Questo Paese

Dicono sempre: «Questo Paese». Mai «il Paese». Oppure «l’Italia». Meno che mai «la Nazione»: chissà, forse suona troppo ottocentesco.

Dicono «questo Paese» con tono tra l’esausto e il paternalistico: «questo Paese» sottende «questo povero Paese» oppure «questo benedetto Paese». Stanchezza e frustrazione non impediscono loro di lanciare appelli: «Si unisca a noi chiunque voglia fare qualcosa per questo Paese» perché, infatti, loro sanno esattamente «di che cosa ha bisogno questo Paese».

È curioso notare come nelle interviste televisive, ma anche nei rendiconti dei giornali, l’espressione ricorra tanto spesso. Non c’è Paese senza «questo», perché deve essere chiaro che il Paese di cui parla è questo qui, quello presente, nello stato - povero e benedetto - in cui l’ha raccolto, suo malgrado, chi si propone di salvarlo.

Non occorre precisare che chi dice «questo Paese» lo fa senza pensare a tutto ciò che ho appena scritto: si limita a fare uso di una delle tante espressioni automatiche che ormai riempiono il nostro modo di parlare. Per istinto, il politico, ma anche il commentatore nel suo habitat - davanti a un microfono - dice «questo Paese» nella certezza che tanto basterà a segnalarlo per qualcuno che vuole partecipare, contribuire e, soprattutto, rimediare: la perfetta maschera del taumaturgo democratico.

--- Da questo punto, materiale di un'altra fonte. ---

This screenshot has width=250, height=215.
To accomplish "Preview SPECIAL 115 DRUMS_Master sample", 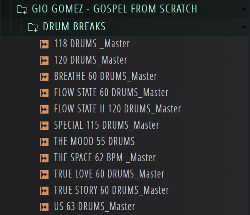I will click(106, 125).
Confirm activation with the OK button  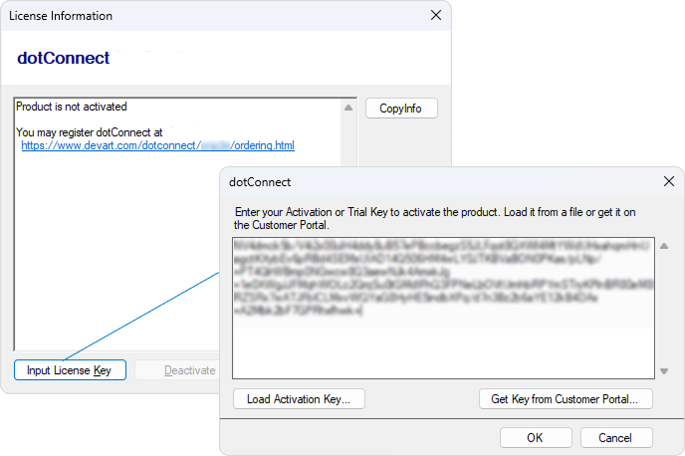[535, 437]
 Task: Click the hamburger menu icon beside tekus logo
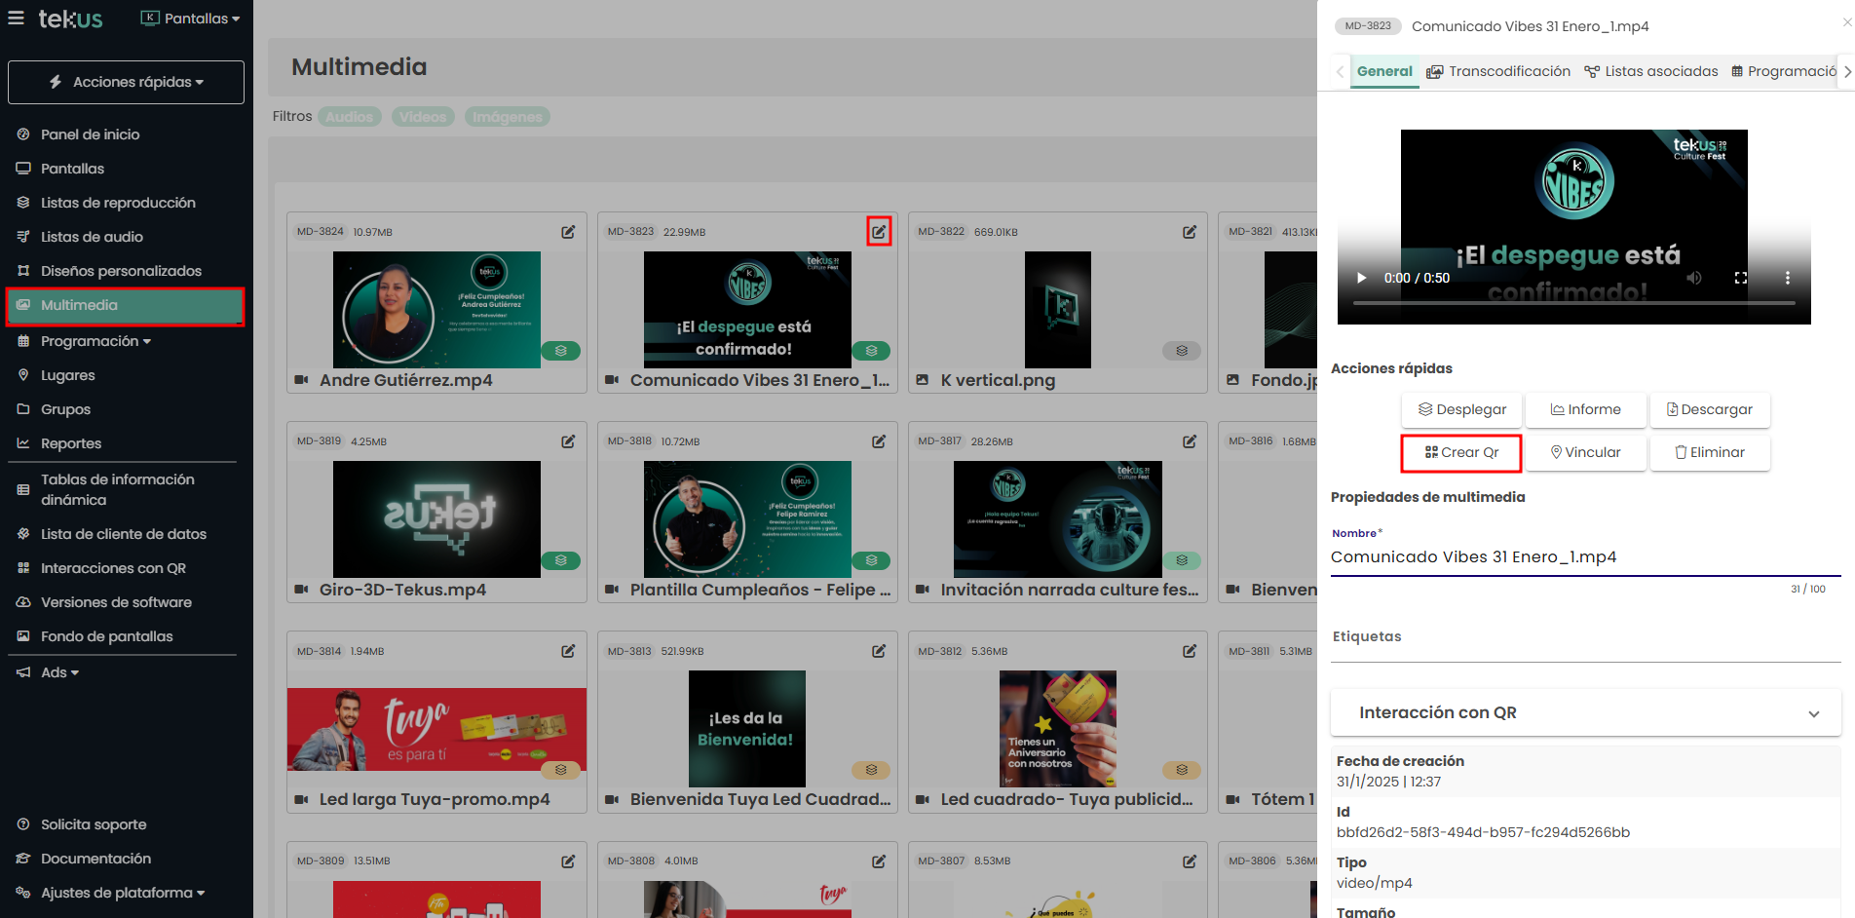pos(16,19)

Qualcuno, non originale ma forse più sfacciato, adotta la variante «nostro Paese». Questa contiene un accorato appello all’unità: implica che «questo Paese» non soltanto è «povero» e «benedetto» ma anche «diviso», cosa brutta, si sa, perché «così non si va da nessuna parte». Si dovrebbe invece andare dalla sua, di parte, che lui sostiene essere «nostra», convinto evidentemente di fare l’interesse di tutti. L’uso di «questo» e «nostro», si sarà capito, accende il mio sospetto. Forse perché so già che il Paese è questo è che non è né mio né tuo ma nostro. Chi ha bisogno di ripeterlo, è perché deve ricordarlo a se stesso.